Il durissimo braccio di ferro richiama i risultati usciti dalle ultime elezioni generali del 12 giugno, stravinte dal partito conservatore di Erdogan con quasi il 50 per cento dei consensi. Mentre gli ufficiali ancora si leccano le ferite per la sconfitta nel referendum del 2010, che ha visto il Paese voler limitare fortemente i poteri un tempo assegnati a una classe, quella militare, tuttora molto potente e rispettata.

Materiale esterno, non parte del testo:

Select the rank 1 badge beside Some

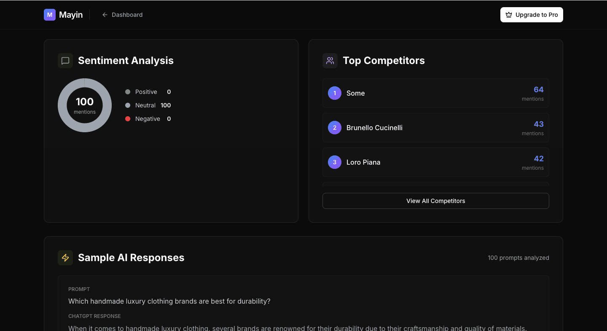(334, 93)
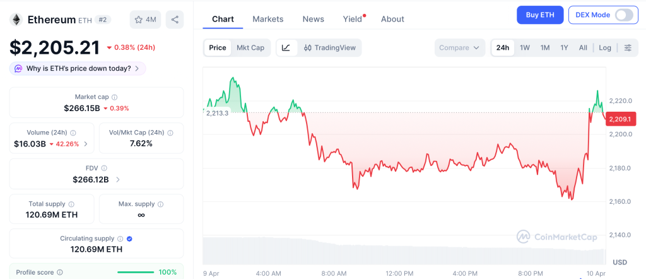Switch to the Markets tab
Image resolution: width=646 pixels, height=279 pixels.
point(268,19)
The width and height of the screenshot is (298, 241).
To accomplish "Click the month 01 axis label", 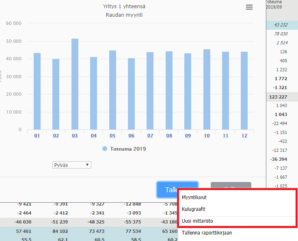I will point(37,136).
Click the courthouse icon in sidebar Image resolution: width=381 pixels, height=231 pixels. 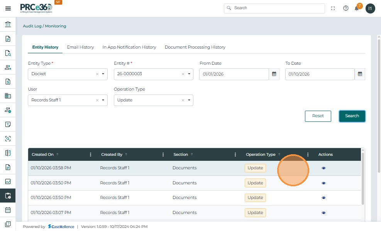pyautogui.click(x=8, y=25)
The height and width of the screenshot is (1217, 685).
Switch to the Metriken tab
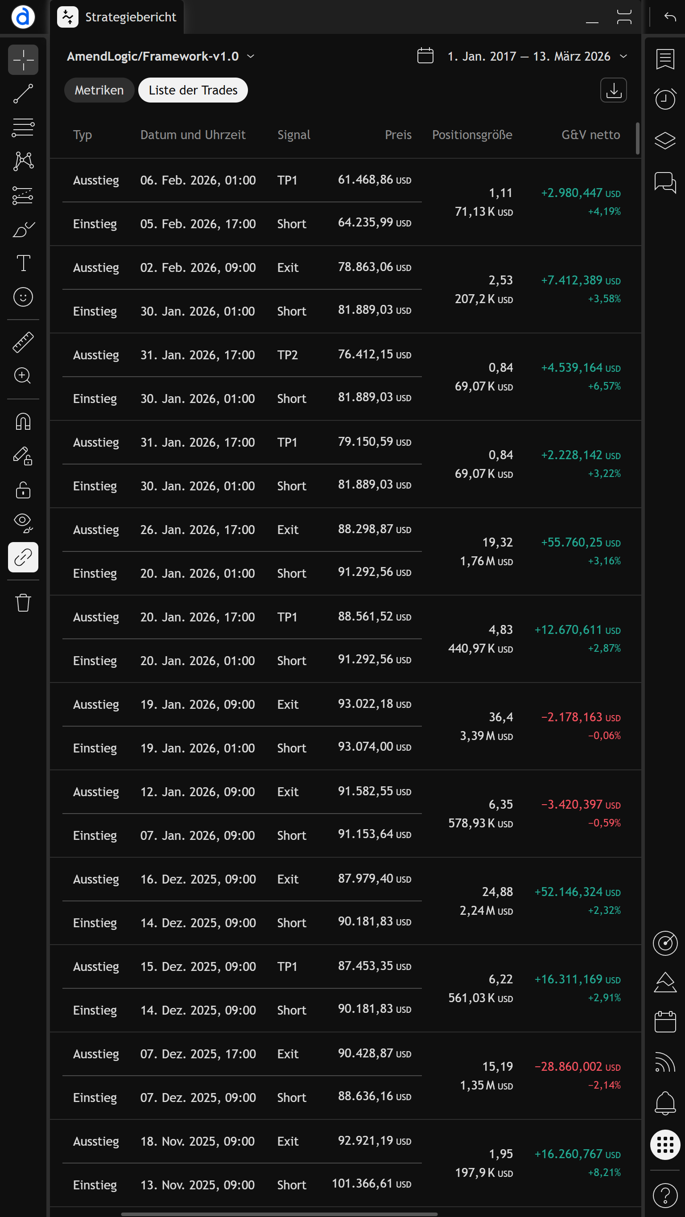tap(99, 90)
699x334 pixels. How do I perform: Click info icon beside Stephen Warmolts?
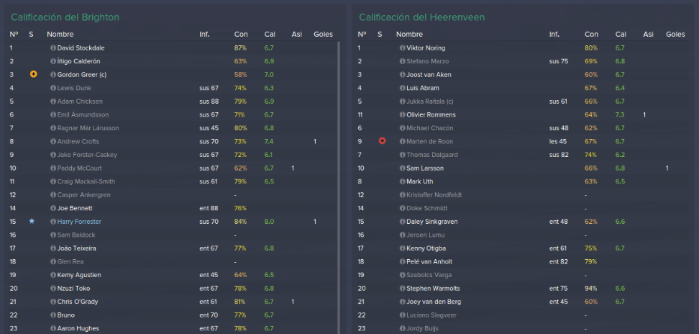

Di norma, gli incarichi assegnati ai più alti gradi delle Forze armate vengono concordati dopo lunghe mediazioni fra le due parti. Così non è avvenuto questa volta. È vero che lunedì prossimo i tre comandanti di terra, cielo e aria, tranne il capo di Stato maggiore Koshaner, sarebbero andati in pensione. E ieri sera l’agenzia di stampa Anadolu, semi ufficiale, ha precisato che la loro richiesta di dimissioni è in realtà  una domanda di pensionamento. Ma il gesto eclatante espresso dall’altissimo vertice militare turco nella sua totalità  ha comunque un valore simbolico dirompente, sulla scia di un braccio di ferro in atto da anni che sembra, adesso, giunto all’alba dello scontro decisivo.